Quick Shift Green, Gold Shift, March Blue, and Radical Red are about light in its various manifestations. This series of paintings dating from 1996 provides a spectacular introduction to the phenomenology of perception evidenced by Simpson’s mature work. Simpson painted the series using an acrylic-based paint that contains ionized pigment particles—specifically, titanium oxide electronically coated with particles of mica. This causes the surfaces of the paintings to refract light, a quality that is enhanced by his meticulously applied layers of paint, laid down in more than thirty thin layers. The mica particles react to the ambient light as well as the viewer’s perspective, shifting like weather patterns, causing each viewer’s perception of the piece to be slightly different.
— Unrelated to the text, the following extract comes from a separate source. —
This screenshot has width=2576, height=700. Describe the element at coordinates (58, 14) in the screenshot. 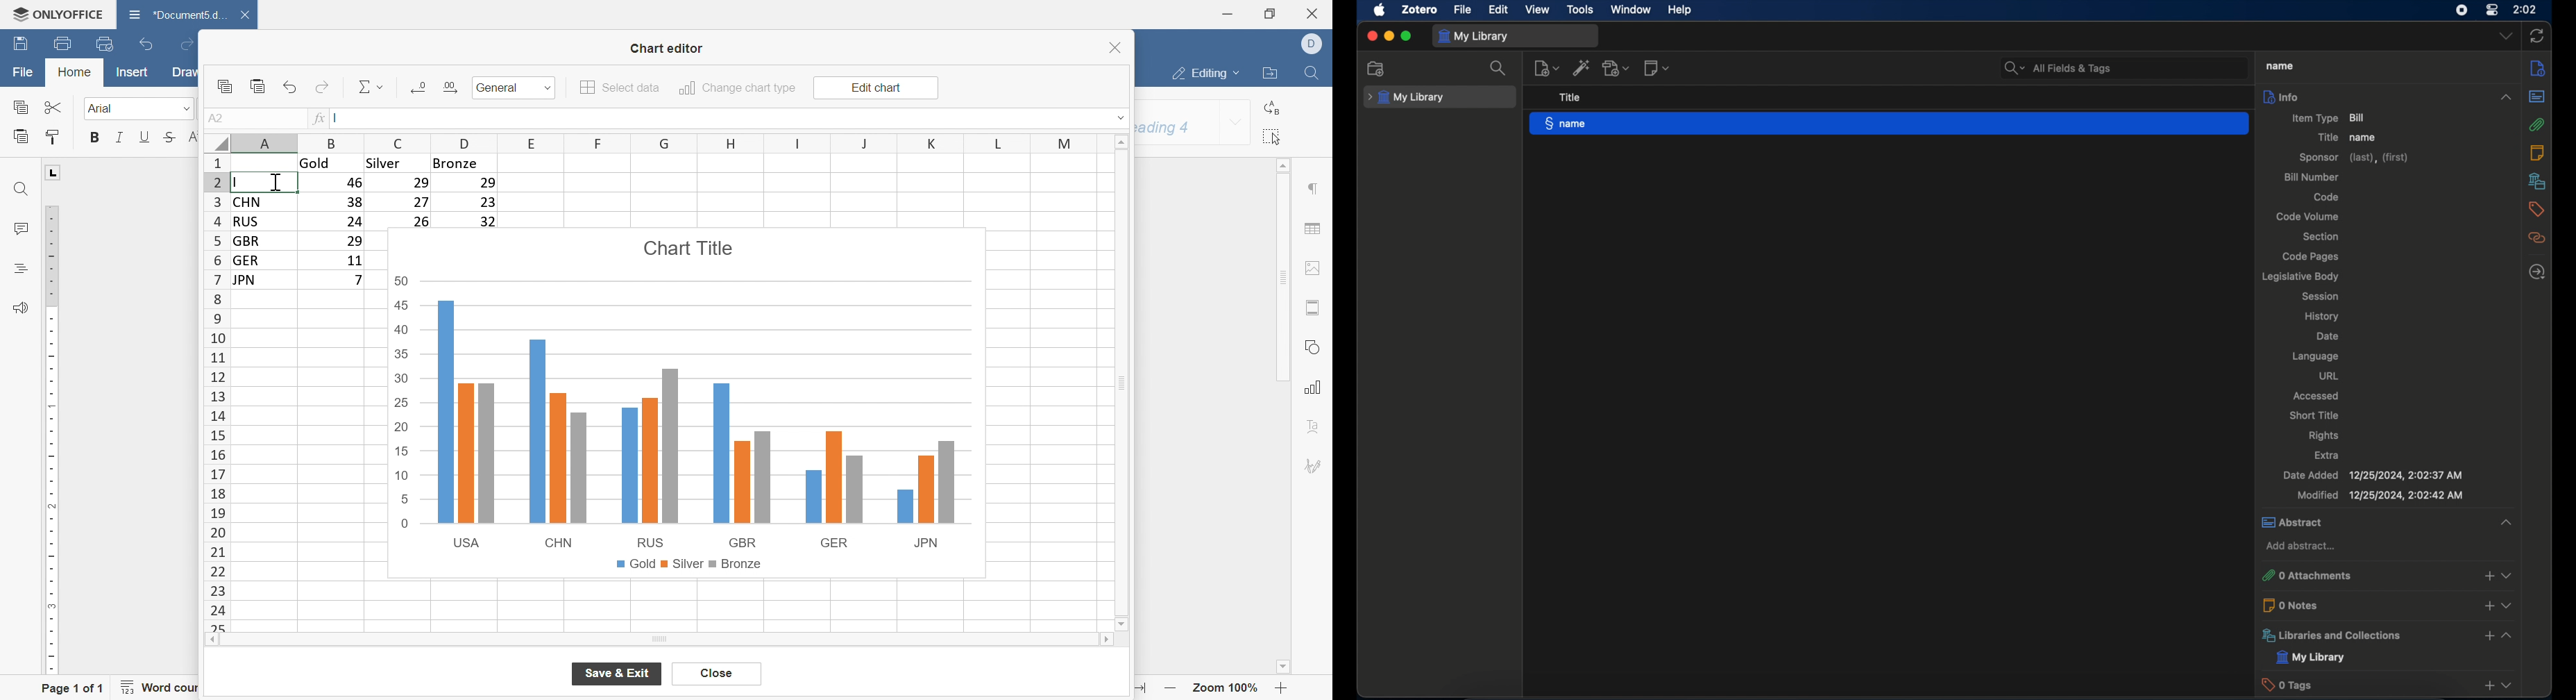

For all their austerity, Quick Shift Green, Gold Shift, March Blue, and Radical Red are quietly glamorous because of their soft shimmer, as well as being elusive, difficult to quantify, and ultimately subjective.

Throughout his entire career, Simpson has maintained his unwavering focus on developing a body of work that is nonpictorial and nonobjective. The philosophical intentions behind Simpson’s paintings suggest an allegiance to the principles espoused by the earliest abstract artists—Wassily Kandinsky and Piet Mondrian—rather than the painters and sculptors working in the 1960s and beyond associated with minimalism. In fact, Kandinsky and Mondrian viewed abstraction as the final step in a process of reducing painting to its essential forms. Simpson concurs with this comparison, explaining, “I am not a minimalist; if anything I am an essentialist. Art for me is belief made visible. It is always apparent to me when an artist has nothing to believe in. A lot of artists hold up the mirror to life to reveal its insanity or meanness. I don’t see that my art has to do that. Instead of providing a mirror for life, I hope my work provides a meaning to live, a kind of utopia.”2 —J.N.


1. John Humphrey, David Simpson 1957–1967, exh. cat. (San Francisco Museum of Modern Art, 1967), 4.
2. Charlotte Moser, “David Simpson: Holding onto pure abstraction in the face of Bay Area figuration,” Artweek, 8 March 1990, 15.